English Deutsch Français Italiano Español Português 繁體中文 Bahasa Indonesia Tiếng Việt ภาษาไทย
All categories

I just broke up with my kids dad my 3 year old boy is having a hard time I am scared he might get sick he hardly eats he's quiet and he stays laying down watching tv. Please I can not go back with him I'm tired of his bull****** I want to help my son feel better I hug him but he pushes away I hate this cause I am not the bad one???

2007-12-20 08:30:39 · 15 answers · asked by nacha 1 in Pregnancy & Parenting Parenting

15 answers

talk about your sons dad to him, and try and give lots of cuddles, just make him feel loved,

2007-12-20 11:06:21 · answer #1 · answered by joey 4 · 0 0

Sounds like a difficult situation. You have to be honest with your son and let him know that no matter what happens between you and his dad, you both still love him. Initially he may find it difficult to adjust, but you just have to keep being there for him and letting him know that he can come to you when he is ready.

It is also important that his dad still play an active role in his life. So if possible, let your son also spend time with his dad. You should also speak to his dad about how he is feeling, so you will be on one accord. Although you are not together does not mean that you don't both have the best interest at heart for your son.

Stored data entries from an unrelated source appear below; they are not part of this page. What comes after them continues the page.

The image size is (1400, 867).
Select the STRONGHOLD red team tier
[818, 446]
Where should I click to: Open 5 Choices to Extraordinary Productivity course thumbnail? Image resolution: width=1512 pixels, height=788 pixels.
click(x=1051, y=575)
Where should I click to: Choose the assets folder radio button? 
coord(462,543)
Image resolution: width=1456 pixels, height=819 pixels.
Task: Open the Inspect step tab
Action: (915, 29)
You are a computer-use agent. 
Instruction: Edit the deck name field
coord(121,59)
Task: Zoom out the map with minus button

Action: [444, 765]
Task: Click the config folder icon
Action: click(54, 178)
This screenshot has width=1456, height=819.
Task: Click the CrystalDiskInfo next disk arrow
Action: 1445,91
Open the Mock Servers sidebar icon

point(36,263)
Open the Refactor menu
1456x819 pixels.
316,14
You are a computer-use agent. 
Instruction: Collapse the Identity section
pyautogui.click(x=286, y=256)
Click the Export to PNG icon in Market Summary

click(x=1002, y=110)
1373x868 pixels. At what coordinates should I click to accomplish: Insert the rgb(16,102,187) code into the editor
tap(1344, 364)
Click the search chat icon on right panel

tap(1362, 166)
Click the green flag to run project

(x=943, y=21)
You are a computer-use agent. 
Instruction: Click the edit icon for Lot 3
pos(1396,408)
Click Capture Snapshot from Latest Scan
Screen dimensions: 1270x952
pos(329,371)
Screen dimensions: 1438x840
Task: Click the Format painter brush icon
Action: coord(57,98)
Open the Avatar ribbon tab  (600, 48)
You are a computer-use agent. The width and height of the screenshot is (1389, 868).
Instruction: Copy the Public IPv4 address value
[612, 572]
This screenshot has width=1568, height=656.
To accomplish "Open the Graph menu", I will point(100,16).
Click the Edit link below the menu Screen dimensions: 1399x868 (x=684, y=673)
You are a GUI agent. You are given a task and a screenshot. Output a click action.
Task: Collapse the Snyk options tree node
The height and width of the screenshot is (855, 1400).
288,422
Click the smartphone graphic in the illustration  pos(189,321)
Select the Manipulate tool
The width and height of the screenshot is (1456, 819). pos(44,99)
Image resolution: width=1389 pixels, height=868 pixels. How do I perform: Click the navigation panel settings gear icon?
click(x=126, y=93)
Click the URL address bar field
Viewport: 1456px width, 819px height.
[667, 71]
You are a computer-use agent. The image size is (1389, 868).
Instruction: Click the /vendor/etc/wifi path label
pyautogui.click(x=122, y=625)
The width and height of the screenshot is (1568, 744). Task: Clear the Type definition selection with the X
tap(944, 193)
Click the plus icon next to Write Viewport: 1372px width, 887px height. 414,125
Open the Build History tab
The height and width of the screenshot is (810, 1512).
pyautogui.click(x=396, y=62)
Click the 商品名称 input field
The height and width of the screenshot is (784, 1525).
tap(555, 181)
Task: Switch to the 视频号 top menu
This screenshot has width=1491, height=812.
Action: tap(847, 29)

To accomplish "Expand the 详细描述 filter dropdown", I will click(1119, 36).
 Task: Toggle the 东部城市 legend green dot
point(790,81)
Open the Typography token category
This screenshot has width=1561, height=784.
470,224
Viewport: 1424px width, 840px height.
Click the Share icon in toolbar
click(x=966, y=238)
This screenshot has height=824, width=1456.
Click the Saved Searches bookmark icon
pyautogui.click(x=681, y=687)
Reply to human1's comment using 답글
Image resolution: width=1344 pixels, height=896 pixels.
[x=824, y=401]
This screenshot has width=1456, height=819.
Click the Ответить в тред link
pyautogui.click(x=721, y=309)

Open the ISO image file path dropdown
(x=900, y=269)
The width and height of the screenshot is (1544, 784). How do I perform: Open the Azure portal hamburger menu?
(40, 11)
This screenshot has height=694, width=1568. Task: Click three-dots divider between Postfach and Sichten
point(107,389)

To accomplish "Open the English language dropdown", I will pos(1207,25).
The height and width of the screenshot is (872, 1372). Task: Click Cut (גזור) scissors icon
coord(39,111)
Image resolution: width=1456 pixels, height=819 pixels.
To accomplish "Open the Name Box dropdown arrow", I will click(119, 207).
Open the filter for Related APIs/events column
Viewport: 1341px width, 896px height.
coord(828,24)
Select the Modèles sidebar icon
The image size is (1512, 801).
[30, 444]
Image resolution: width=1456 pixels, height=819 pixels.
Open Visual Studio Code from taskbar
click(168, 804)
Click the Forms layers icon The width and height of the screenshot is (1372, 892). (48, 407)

2007-12-20 08:41:02 · answer #2 · answered by ken_ken0730 2 · 1 0

Never ever speak bad of Dad. Have you tried talking to your ex and ask if he can at least call every night to say good night. Also, try to set up some visitation time so he can get the Daddy hugs that he is missing.

Hopefuly, your ex is missing his son as much as his son is missing him and will co-operate with you.

2007-12-20 10:11:57 · answer #3 · answered by kny390 6 · 0 0

Well, you don't have to let him just lay around and watch tv, that you can control! Let him call and talk to his Dad if he isn't coming to see him. Put a picture of his Dad or the two of them together in his room. Try and give him extra attention and do some fun things with him to keep his mind off of it.

2007-12-20 08:38:10 · answer #4 · answered by Anonymous · 1 0

Been there done that. My son was 2 when his dad walked out of our life. Even though it's difficult, try not to verbally bash his father in the little guy's presence.

While you try to comfort him, it is normal for him to not let you. He's just missing his dad and he is too young to realize what a creep he is. As he grows up and "dad" suddenly wants to visit, your son will see him for who he is...mine did!

Given time, the father proves himself to be a jerk and then it's time for mom to "be there" for the child...at which time he will be glad you are there for him and never left..."like his dad."

My son is now 28 and he still despises his dad. Hope your future turns out bright as well.

2007-12-20 10:35:42 · answer #5 · answered by judbie46 2 · 0 0

Hmmm. This is touchy. He's going to be upset for a while, but you have got to be patient. First, sit the little guy down and explain things to him. Try to use illustrations, pictures. Ensure him that things will be ok and that you love him very much. Don't bad mouth your ex in front of him, ever. That is the worst thing to do. Let him draw his own conclusions about his dad.

2007-12-20 08:48:17 · answer #6 · answered by Abena 2 · 1 0

Two parents are better then one, even if the guy is a jerk. My daughter's father is a one of those, but he is good to our child. So I just shrug it off and know that letting my daughter have a relationship with her father is more important than any grudge I hold against him. I grew up with a mother with abandonment issues. That carries through a lifetime. You can be the bigger better person through this and it will make you that much stronger. Good luck.

2007-12-20 08:43:24 · answer #7 · answered by CAR 2 · 1 0

Whatever you do, Do not tell him bad things about his father. Just because you two don't get along doesn't mean you have ruin it for the boy. If you put down the dad it just shows him what kind of a loser you'll sleep with.

2007-12-20 08:39:32 · answer #8 · answered by Capt. Frank 4 · 1 0

Well you need to let your son spend some time with his father. He is not used to not having Daddy home all the time and misses him. Give them some father son time.

2007-12-20 08:33:26 · answer #9 · answered by Anonymous · 1 0

Time and adjusting for him may take some time. he may cry nights and be upset and not know what's really going on.. Have a short mommy/son talk ,, reassure him it wil be ok.. Give him time to adjust and yourself. Do some fun things with him,,play games and have some healthy quality time ,you and the child.. He'll catch on a little later.. Good luck to you both.